DATA FOR PROCESSING:
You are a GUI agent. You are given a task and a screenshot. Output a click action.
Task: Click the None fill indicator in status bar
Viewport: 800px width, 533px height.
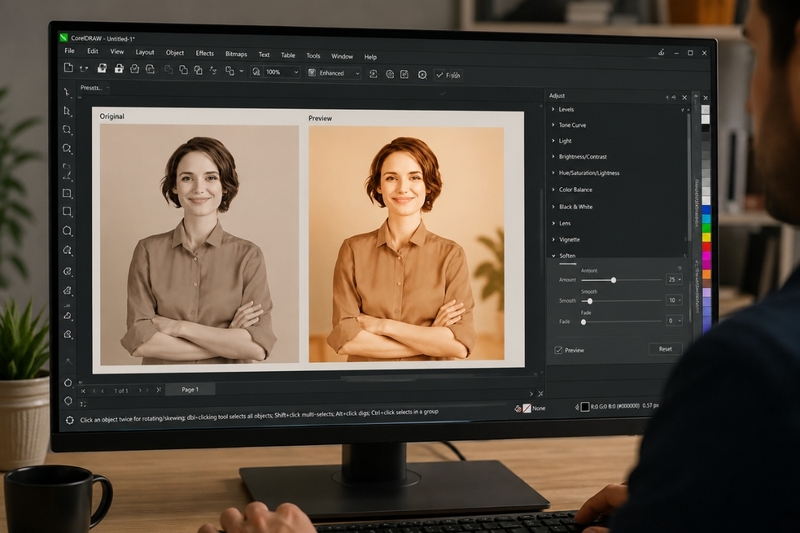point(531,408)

--

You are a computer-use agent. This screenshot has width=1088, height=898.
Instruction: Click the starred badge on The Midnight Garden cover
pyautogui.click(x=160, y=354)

...

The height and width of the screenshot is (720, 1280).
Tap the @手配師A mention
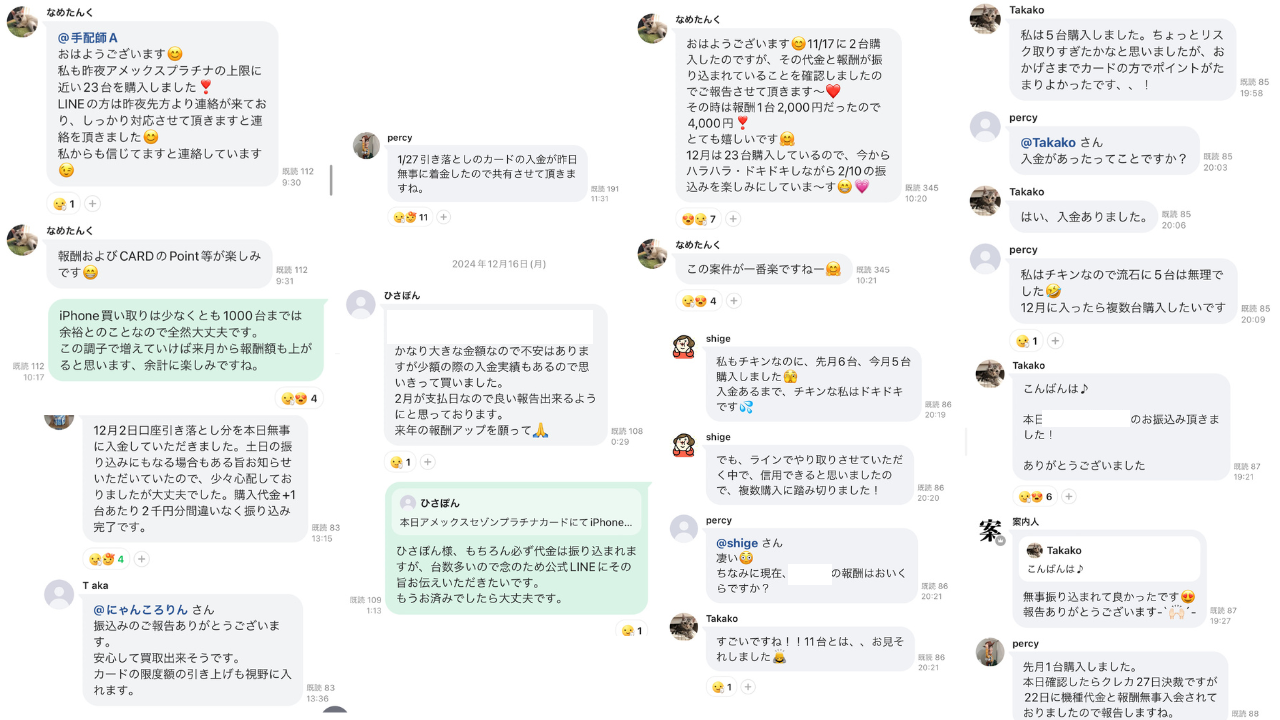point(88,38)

PROBLEM STATEMENT:
Over the whole listing above, how many lines contain the string "screenshot"? The answer is that number alone.

WRITTEN SOLUTION:
3